A single stretch of the material below is to be transcribed exactly, starting at the line with "March 2025 (220, 414)" and ending after the line with "Liver (213, 1879)".

Data supplied

• • •

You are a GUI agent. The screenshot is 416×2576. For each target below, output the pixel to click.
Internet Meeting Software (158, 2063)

• • •

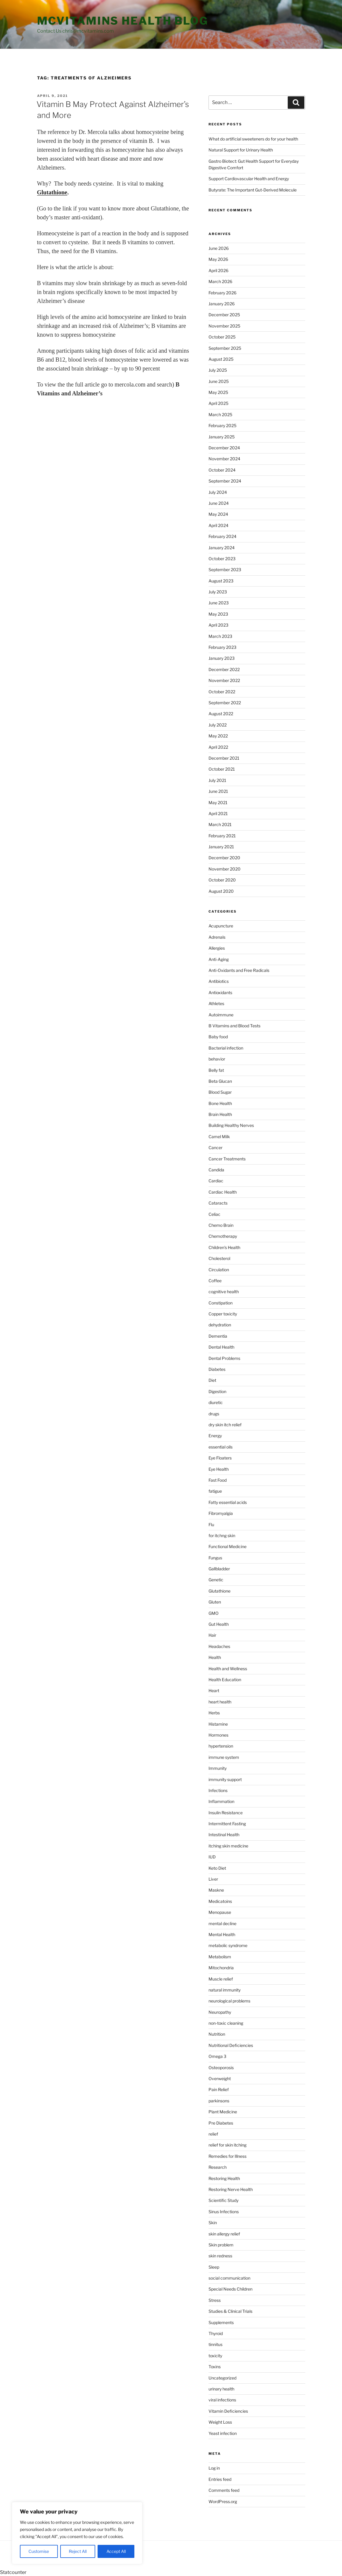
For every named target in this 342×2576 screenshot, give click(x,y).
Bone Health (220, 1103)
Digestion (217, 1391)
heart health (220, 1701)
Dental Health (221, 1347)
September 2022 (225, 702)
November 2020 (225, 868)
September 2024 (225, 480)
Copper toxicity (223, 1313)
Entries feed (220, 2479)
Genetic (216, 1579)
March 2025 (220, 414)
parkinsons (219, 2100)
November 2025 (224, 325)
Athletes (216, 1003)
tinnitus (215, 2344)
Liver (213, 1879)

• • •

Reply to the exercise
March 2025 (220, 414)
parkinsons (219, 2100)
November 2025 (224, 325)
Athletes (216, 1003)
tinnitus (215, 2344)
Liver (213, 1879)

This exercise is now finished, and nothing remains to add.